Pour l’amour d’Éphèse(s)

Pour l’amour d’Éphèse(s)

érotisme des fesses
Alexas Fotos

Pauvres fesses ! On les calomnie. On les humilie. On les cache. Et pour tout dire, on les néglige au moment de s’envoyer au 7e ciel. Voilà pourtant une partie de notre anatomie qui ne manque pas de charmes ni d’atouts. Pas seulement érotiques d’ailleurs.

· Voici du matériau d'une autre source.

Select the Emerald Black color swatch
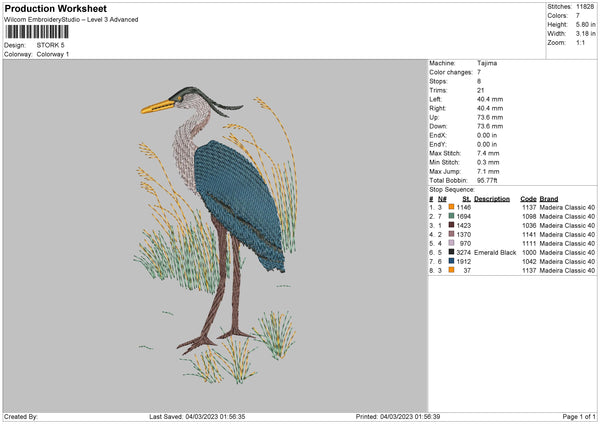 point(453,252)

Il faut rendre justice aux fesses. C’est un peu grâce à elles si nous pouvons marcher debout ou nous asseoir confortablement. Le grand fessier, qui dessine notre postérieur, n’est pas pour rien le plus grand muscle du corps ! Pourtant, si notre popotin avait su, il n’aurait sans doute pas pris autant de volume. Car en nous aidant à nous relever, il a perdu par la même occasion leur principal atout de séduction au profit de ses concurrents directs en la matière : les seins ! La raison est facile à comprendre, quand on marche sur deux pieds, ce n’est plus nécessairement la croupe qui s’offre aux regards des mâles concupiscents, c’est aussi la poitrine. Quoi, les hommes ne seraient donc plus fascinés par cette partie du corps féminin ? Non heureusement. La rumeur veut même que les messieurs se partagent en deux camps : ceux qui regardent les seins, et ceux qui regardent les fesses. Mais les plus pragmatiques feront remarquer qu’il s’agit surtout d’une question de situation, et qu’on peut très bien faire les deux. Qui a dit d’ailleurs que les femmes étaient insensibles au joufflu des hommes ? Beaucoup ne résistent pas au plaisir de caresser, et parfois de peloter avec vigueur cette partie charnue de leur compagnon. Chacun son tour…

La revanche des fesses

Trop modestes sans doute pour se mettre en avant, les fesses n’ont pas toujours eu le beau rôle dans le passé. Mis à part dans l’art, notre valseur fut longtemps contraint de rester caché, victime du grand tabou des fesses. Mais aujourd’hui le cul se venge. Il fait son grand come… back ! Il s’affiche partout en string ou moulé dans un pantalon. Sous l’influence du show-business, et des cultures latino-américaine et africaine, la mode est désormais aux fesses rebondies, parfois trop parfaites pour être honnêtes d’ailleurs. Les femmes ne sont pas seules touchées, les hommes aussi, à qui ont demande désormais des derrières surdéveloppés façon blanc bleu belge ! De quoi donner pas mal de complexes à toutes celles et ceux, et ils sont nombreux, qui n’ont pas les courbes d’une bomba latina ou d’un dieu du stade. Qu’ils se rassurent, ce n’est pas tellement la fesse qui compte, mais bien ce qu’on en fait !

Fesses : mode d’emploi

Or l’endroit est susceptible de dispenser toute une série de plaisirs nouveaux, d’autant plus délectables que la morale les a souvent condamnés. C’est le cas des fesses bien entendu, qu’on peut tantôt voluptueusement empoigner, tantôt mordiller ou même tapoter gentiment. Un type de caresse qui plaît autant aux femmes qu’aux hommes. C’est aussi le cas du périnée, une des zones les plus érogènes du corps, dont la stimulation conduit parfois directement à l’orgasme, et qui se situe entre l’anus et le scrotum ou le vagin. C’est aussi le cas de la peau qui entoure l’anus, et que Dame Nature, petite coquine, a doté d’une exquise sensibilité. On peut ainsi associer, pour le plus grand plaisir des protagonistes, une stimulation digitale du scrotum ou du vagin avec celle de l’anus. C’est la fameuse « pince de crabe », à effectuer en toute délicatesse, cependant. Les plus audacieux, et les plus hygiéniques, ne résisteront pas au troublant plaisir d’une feuille de rose, nom poétique de l’anulingus, ou d’une pénétration anale. Sachez cependant que celle-ci se prépare (un bon lubrifiant est de mise) avec beaucoup de douceur et de lenteur. Prêts pour le feu d’artifesses  ?

Un point G chez l’homme ?

Les hommes ne sont évidemment pas insensibles aux caresses anales en tous genres. Certains apprécient beaucoup la caresse de leur périnée, et même un toucher anal. Normaux, tous deux sont susceptibles de stimuler une zone clé du plaisir masculin, la prostate, que certains comparent un peu au point G, chez la femme.